▶ _Task to complete_
Here the job is to transcribe only the lines from the one containing "Task: Collapse the 全部分类 tree node arrow" through the last line below, exactly as written; please leave out pictures.

▶ _Stored data entries_
=== Begin Enclosure ===
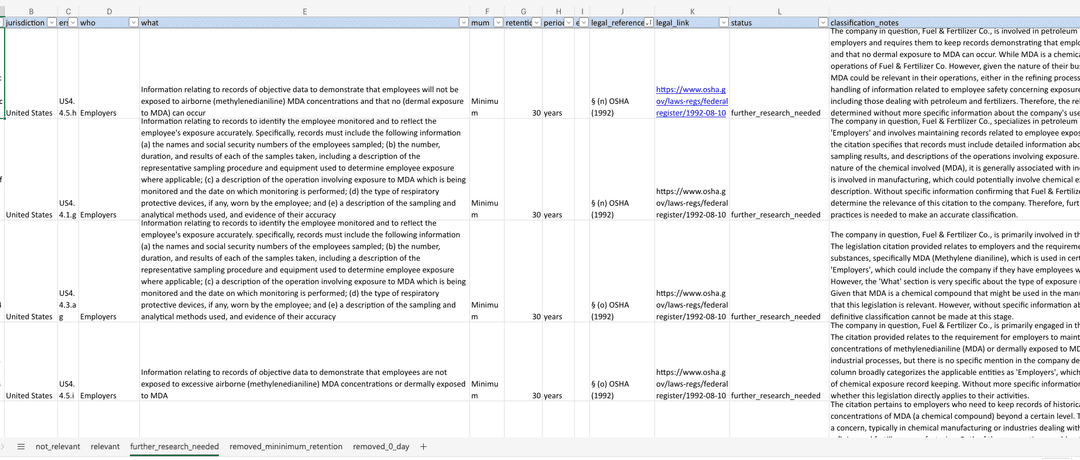Open the period column filter dropdown
1080x460 pixels.
(569, 22)
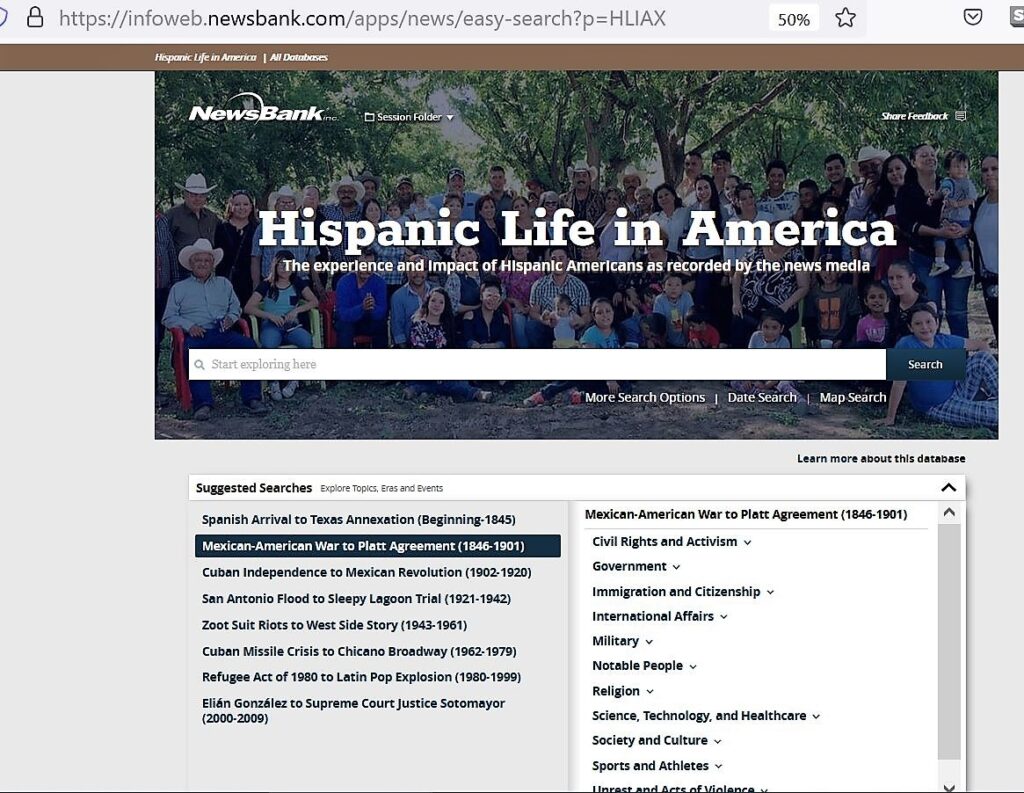Click the Share Feedback icon
The image size is (1024, 793).
pos(960,116)
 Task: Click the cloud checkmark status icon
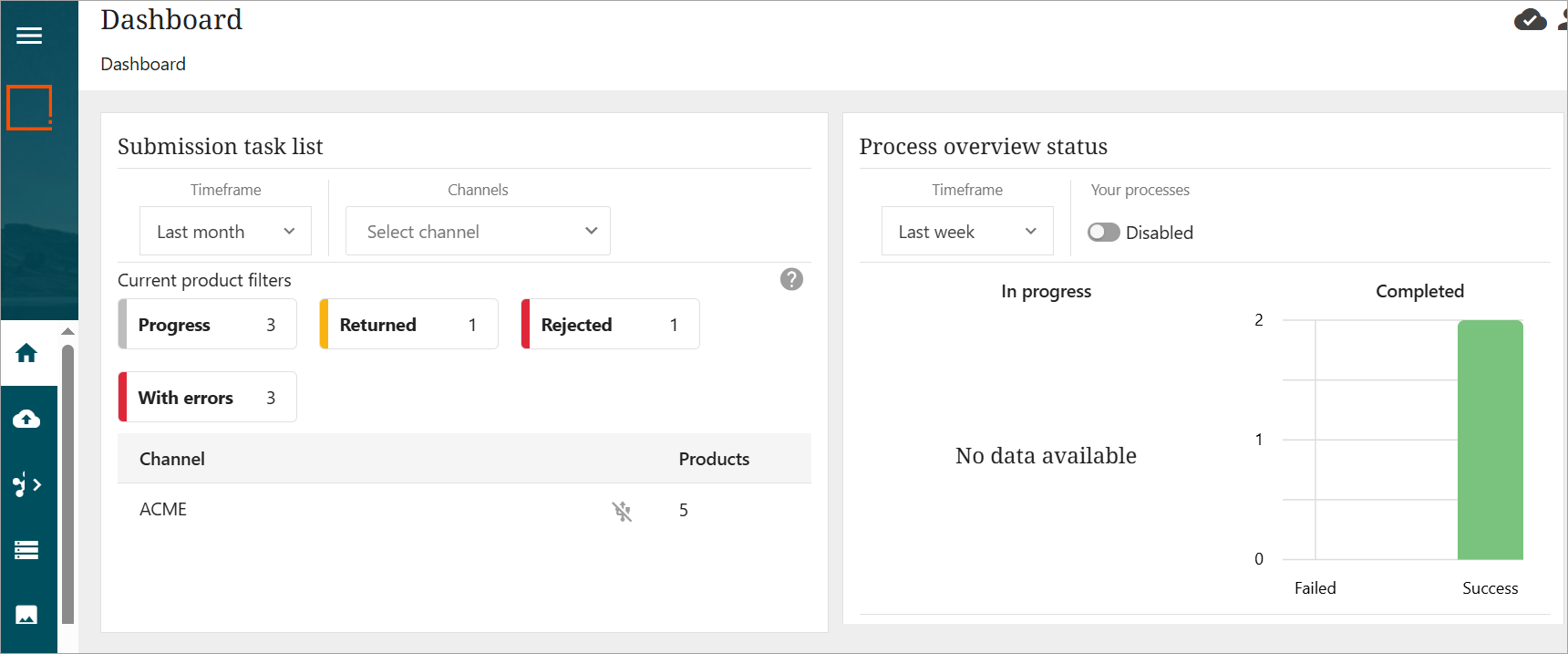pos(1530,20)
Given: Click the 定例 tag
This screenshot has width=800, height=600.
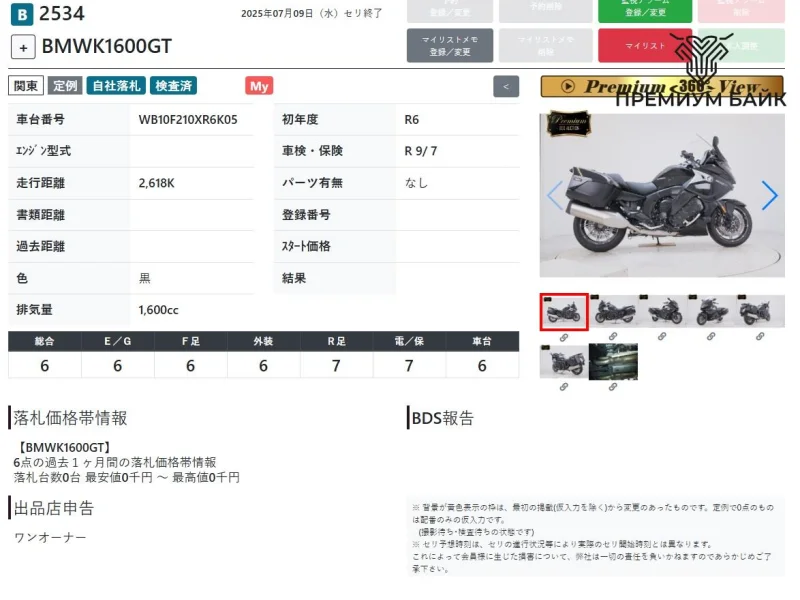Looking at the screenshot, I should point(66,86).
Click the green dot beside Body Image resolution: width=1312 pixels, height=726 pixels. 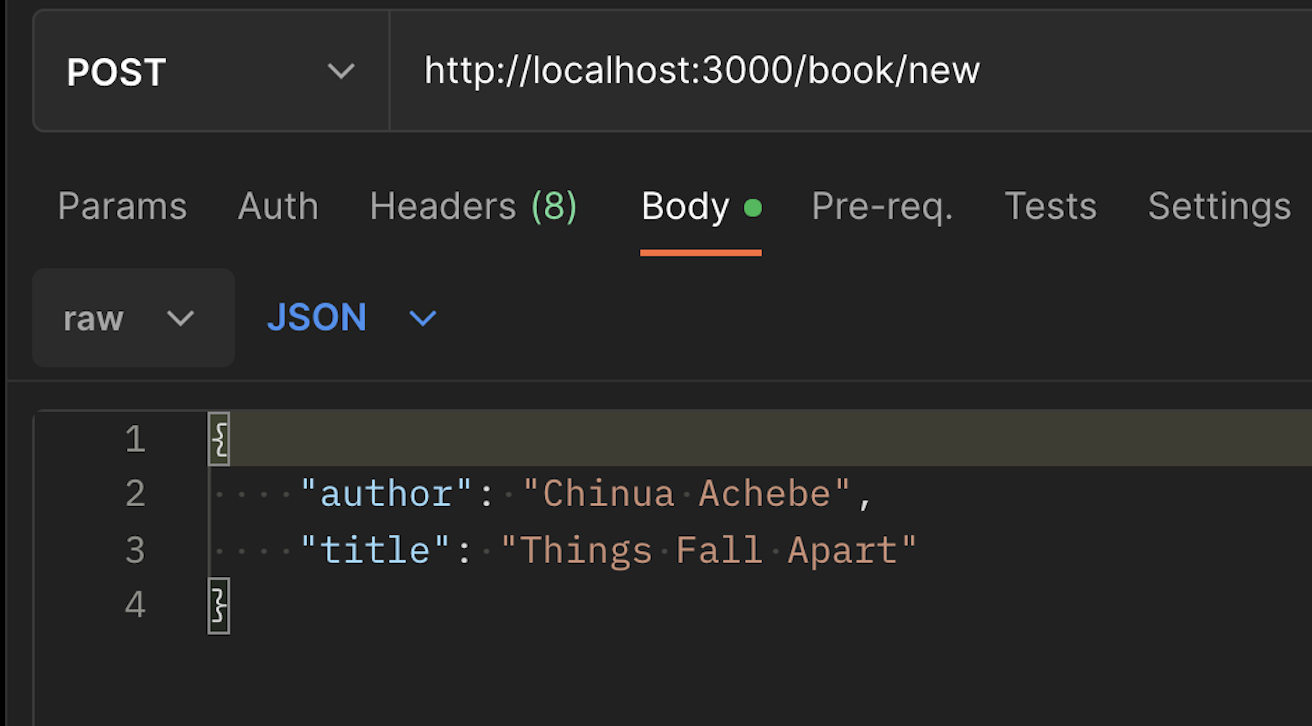point(753,208)
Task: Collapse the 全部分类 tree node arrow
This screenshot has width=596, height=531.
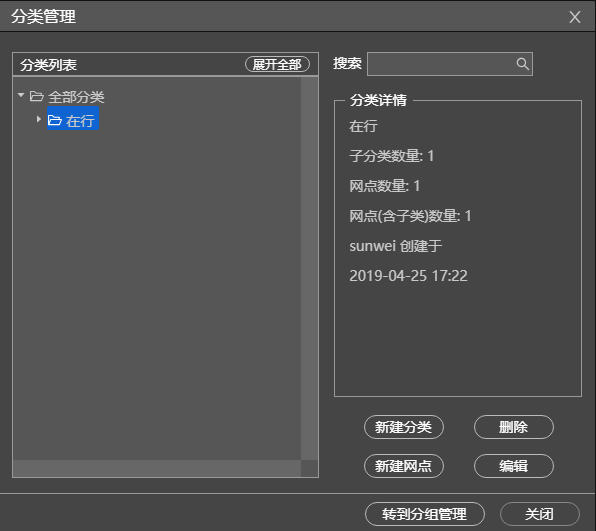Action: point(21,95)
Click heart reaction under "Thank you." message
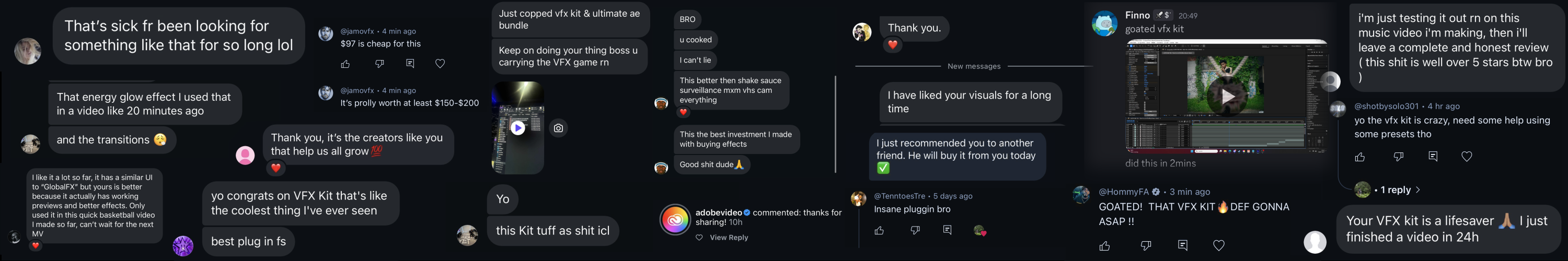The width and height of the screenshot is (1568, 261). pos(892,45)
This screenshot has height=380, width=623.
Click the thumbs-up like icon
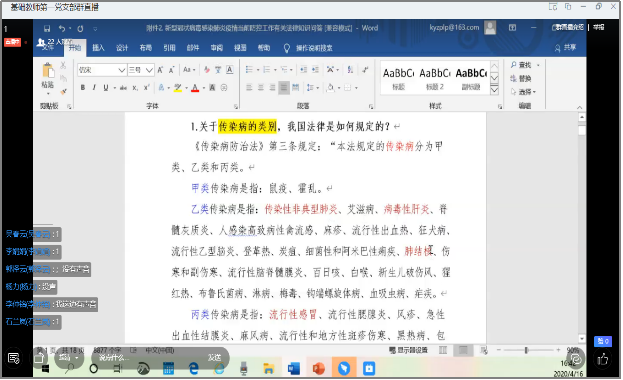[x=603, y=360]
=== End Enclosure ===
▶ _Result of this exercise_
Task: Collapse the 全部分类 tree node arrow
This screenshot has width=596, height=531.
Action: point(21,95)
Click heart reaction under "Thank you." message
The width and height of the screenshot is (1568, 261). pos(892,45)
This screenshot has height=380, width=623.
Click the thumbs-up like icon
[x=603, y=360]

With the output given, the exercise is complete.